Homemade Sugar-Free Condensed Milk with 3 Ingredients
Skip the store-bought versions and make your own rich, creamy condensed milk—without the sugar! This easy recipe uses only three simple ingredients and takes just a bit of stovetop time. Perfect for keto, diabetic-friendly desserts, or anyone cutting back on sugar, it’s a versatile staple you’ll want to keep on hand.
⏱️ Total Time: 30–35 minutes
Prep Time: 2 minutes
Cook Time: 28–33 minutes
Ingredients:
2 cups unsweetened almond milk (or any low-carb milk alternative)
1/2 cup powdered erythritol (or your preferred powdered sugar-free sweetener)
2 tbsp unsalted butter (adds richness and thickens slightly)
Optional flavor enhancer: 1/2 tsp vanilla extract (added after cooking)
Instructions:
- Combine ingredients:
In a medium saucepan over medium heat, whisk together the almond milk, powdered erythritol, and butter. - Simmer gently:
Bring to a gentle simmer (not a full boil), stirring occasionally. Reduce heat to low and continue to cook uncovered for 28–33 minutes, stirring frequently to prevent burning. - Reduce and thicken:
You’ll know it’s done when the mixture has reduced by about half and has a creamy, syrupy consistency. It will thicken more as it cools. - Cool and finish (optional):
Remove from heat and let cool. Stir in vanilla extract if using.

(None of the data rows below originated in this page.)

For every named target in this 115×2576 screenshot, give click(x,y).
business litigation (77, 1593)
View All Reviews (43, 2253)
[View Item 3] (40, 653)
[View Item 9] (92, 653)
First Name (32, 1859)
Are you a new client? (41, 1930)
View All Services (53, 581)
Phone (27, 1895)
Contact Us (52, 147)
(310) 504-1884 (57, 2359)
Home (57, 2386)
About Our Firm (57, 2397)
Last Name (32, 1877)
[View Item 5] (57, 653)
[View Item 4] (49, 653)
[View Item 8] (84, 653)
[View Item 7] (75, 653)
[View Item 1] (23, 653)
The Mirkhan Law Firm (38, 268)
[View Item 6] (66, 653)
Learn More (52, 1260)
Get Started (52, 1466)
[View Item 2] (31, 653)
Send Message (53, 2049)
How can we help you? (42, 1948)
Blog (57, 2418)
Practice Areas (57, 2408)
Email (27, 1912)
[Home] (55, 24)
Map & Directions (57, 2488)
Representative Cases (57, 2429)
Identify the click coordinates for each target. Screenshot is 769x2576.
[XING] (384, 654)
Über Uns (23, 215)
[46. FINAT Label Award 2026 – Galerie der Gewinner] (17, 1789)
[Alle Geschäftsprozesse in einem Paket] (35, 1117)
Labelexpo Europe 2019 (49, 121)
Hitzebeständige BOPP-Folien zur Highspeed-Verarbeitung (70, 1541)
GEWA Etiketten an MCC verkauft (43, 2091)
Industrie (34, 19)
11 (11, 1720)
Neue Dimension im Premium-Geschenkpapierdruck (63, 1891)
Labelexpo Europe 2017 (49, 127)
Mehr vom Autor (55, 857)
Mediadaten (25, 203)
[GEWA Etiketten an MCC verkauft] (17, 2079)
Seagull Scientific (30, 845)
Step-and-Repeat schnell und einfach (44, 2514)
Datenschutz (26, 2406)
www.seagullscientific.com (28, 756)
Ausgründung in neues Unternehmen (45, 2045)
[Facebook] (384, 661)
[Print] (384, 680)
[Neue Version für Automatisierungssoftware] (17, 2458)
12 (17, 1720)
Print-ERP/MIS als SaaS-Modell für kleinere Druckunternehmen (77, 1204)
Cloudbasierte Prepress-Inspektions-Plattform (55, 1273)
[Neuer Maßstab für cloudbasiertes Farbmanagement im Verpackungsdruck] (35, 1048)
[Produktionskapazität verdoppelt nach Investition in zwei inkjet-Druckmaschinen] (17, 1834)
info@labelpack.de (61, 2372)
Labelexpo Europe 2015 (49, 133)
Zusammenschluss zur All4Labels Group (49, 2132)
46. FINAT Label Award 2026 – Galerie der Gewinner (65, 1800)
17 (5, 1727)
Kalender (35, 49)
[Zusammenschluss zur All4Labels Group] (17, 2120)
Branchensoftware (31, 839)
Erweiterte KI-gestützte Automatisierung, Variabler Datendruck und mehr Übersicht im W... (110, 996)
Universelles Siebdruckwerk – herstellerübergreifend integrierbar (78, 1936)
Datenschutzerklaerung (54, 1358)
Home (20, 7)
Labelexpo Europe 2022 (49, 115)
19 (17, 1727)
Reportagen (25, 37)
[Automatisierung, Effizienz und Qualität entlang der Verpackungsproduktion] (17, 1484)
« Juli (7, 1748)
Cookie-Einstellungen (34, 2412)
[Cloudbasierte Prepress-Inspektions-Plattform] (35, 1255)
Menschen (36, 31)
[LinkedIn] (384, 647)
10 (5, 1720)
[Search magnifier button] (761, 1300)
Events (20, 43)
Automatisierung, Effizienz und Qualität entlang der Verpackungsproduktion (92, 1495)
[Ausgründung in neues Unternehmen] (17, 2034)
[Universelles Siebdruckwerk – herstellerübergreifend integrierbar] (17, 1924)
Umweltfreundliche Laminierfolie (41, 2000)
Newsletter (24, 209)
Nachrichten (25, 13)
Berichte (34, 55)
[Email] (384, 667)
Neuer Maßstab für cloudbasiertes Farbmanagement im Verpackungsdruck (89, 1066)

Pour into a clean glass jar or airtight container.
Storage:
- Fridge: Store for up to 1 week in an airtight container.
- Freezer: Can be frozen for up to 2 months. Thaw and stir before using.
✅ Tips:
- Use powdered sweetener to avoid grittiness.
- For coconut flavor: Swap almond milk for full-fat canned coconut milk (it’ll be thicker and more decadent).
- To thicken further: Simmer a bit longer or add 1/4 tsp xanthan gum while blending.